SOURCE TEXT:
───

1. — Howard A. Rodman. The Great Eastern. A Novel. Melville House, [2019].
The chutzpah, to take on Melville, Verne, and Isambard Kingdom Brunel. A most remarkable critical fiction: writing Ahab after Moby-Dick, a scoundrel and worse (and still wrestling with the angel) ; Nemo brilliant, doomed ; and Brunel the great engineer now a co-equal. And the miracle of The Great Eastern is that Rodman pulls it off, and not in any way one expects, exploring Verne’s anticolonialism (often overlooked), and the preoccupations of a great engineer against a backdrop of capitalist hucksterism. The book was resonant for me : as the child of an engineer, Brunel was a household word (there were family trips to sites of industrial archaeology) ; and as a teenager I read all the Verne I could find in the j’ai lu paperbacks ; and Melville looms large, at once triumph and failure, as author of a great American book.

2. — [Nicholas Currie]. Momus. Niche. A memoir in pastiche. Farrar, Straus and Giroux, [2020].

───

STORED DATA:
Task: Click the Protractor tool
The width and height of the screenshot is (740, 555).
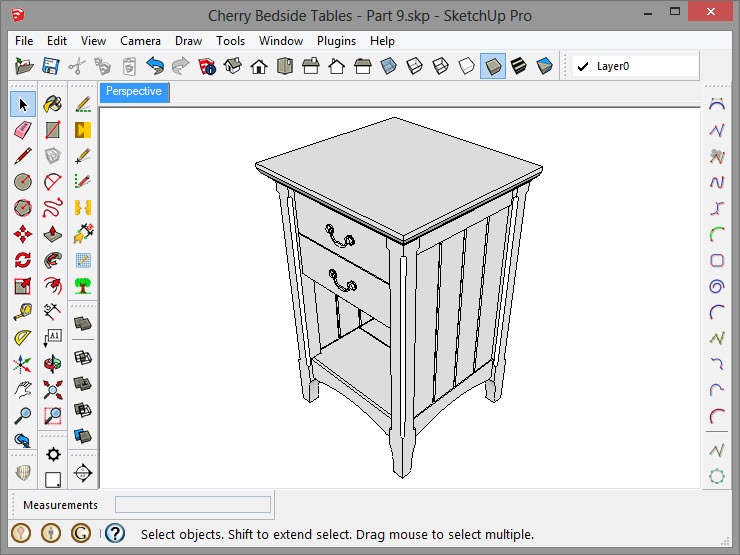Action: point(23,338)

───

REQUIRED ACTIONS:
**1)** For the entry on The Great Eastern, decide whether each statement agrees with it: (a) the novel was published by Melville House; (b) the entry calls Verne's anticolonialism often overlooked; (c) the entry presents Brunel as a figure lesser than Ahab and Nemo. Answer yes or no for each, quoting the deciding words.
**2)** Write out the passage of the entry on The Great Eastern that opens with the words containing "The chutzpah, to" and closes with "great American book.".
The lines are not needed for anything here.

SOLVED TASKS:
**1)**
(a) Yes: "Melville House, [2019]."
(b) Yes: "exploring Verne’s anticolonialism (often overlooked)"
(c) No: "and Brunel the great engineer now a co-equal"

**2)**
The chutzpah, to take on Melville, Verne, and Isambard Kingdom Brunel. A most remarkable critical fiction: writing Ahab after Moby-Dick, a scoundrel and worse (and still wrestling with the angel) ; Nemo brilliant, doomed ; and Brunel the great engineer now a co-equal. And the miracle of The Great Eastern is that Rodman pulls it off, and not in any way one expects, exploring Verne’s anticolonialism (often overlooked), and the preoccupations of a great engineer against a backdrop of capitalist hucksterism. The book was resonant for me : as the child of an engineer, Brunel was a household word (there were family trips to sites of industrial archaeology) ; and as a teenager I read all the Verne I could find in the j’ai lu paperbacks ; and Melville looms large, at once triumph and failure, as author of a great American book.